Page text:
# # # # #

Orange Pi

I haven’t had much time to look at this recently. It’s not stalled or in the “Too hard” basket.

Today besides shifting my source tree in a way that will probably bite me later I found out about a useful tool in linux that I didn’t know about. readelf.
Looking at the object files I think the reason why DDE’s Link chokes is because not all the generated objects have the same .bss alignment.
I’m not totally sure how to fix that during compile, as opposed to link time. There’s probably some #pragma that I don’t know about. It may be possible to just throw a static int or something into the C files to force alignment uniformly to 4.

When I can work out these issues it should be pretty straightforward. My ld version looks good in disassembly. Things are more or less in the right order and everything is linking well.

Generally what I write for it works. There are exceptions. Hdr:System and Hdr:Proc cause macro errors. I can’t go much further without them I think?

Last night I had an idea. A fresh copy of the RPi source got downloaded and checked for sanity. It then had the minor changes to my OPi makefile applied to it.
The same GETs I’ve been having trouble with manifested in the same way. The problem seems to be with asasm. I know very little about it, so I’m guessing there are some syntactical differences with it’s core functionality?
I included a truncated dump. You don’t need to see all the warnings associated with using gcc. I confirmed they don’t make a difference to this anyway.

To avoid confusion, I have been working with a stripped down OMAP3 source tree. The BCM2835 tree is a part of a larger idea. I’m going to apply some of the concepts of what I have been doing to the BCM tree to ensure they function on a known good system. Doing this has already paid off it would seem.

# # # # #

Requirements:
1. Which Linux tool does the Orange Pi post say the writer learned about?
2. Please write out the Orange Pi post between "Looking at the" and "uniformly to 4.", inclusive.
Answer from the Orange Pi post alone.

Provided data:
# # # # #

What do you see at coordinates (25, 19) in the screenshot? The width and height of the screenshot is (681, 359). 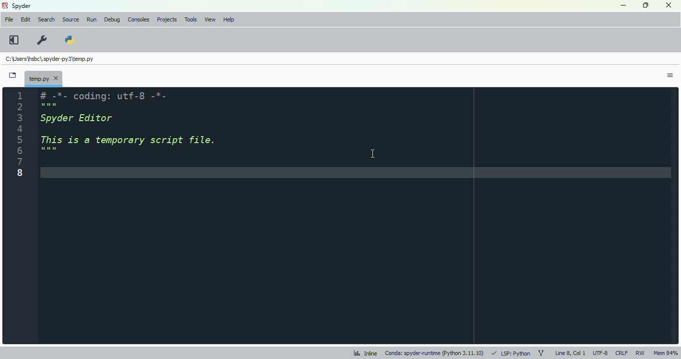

# # # # #

Solutions to the problems:
1. readelf.

2.
Looking at the object files I think the reason why DDE’s Link chokes is because not all the generated objects have the same .bss alignment.
I’m not totally sure how to fix that during compile, as opposed to link time. There’s probably some #pragma that I don’t know about. It may be possible to just throw a static int or something into the C files to force alignment uniformly to 4.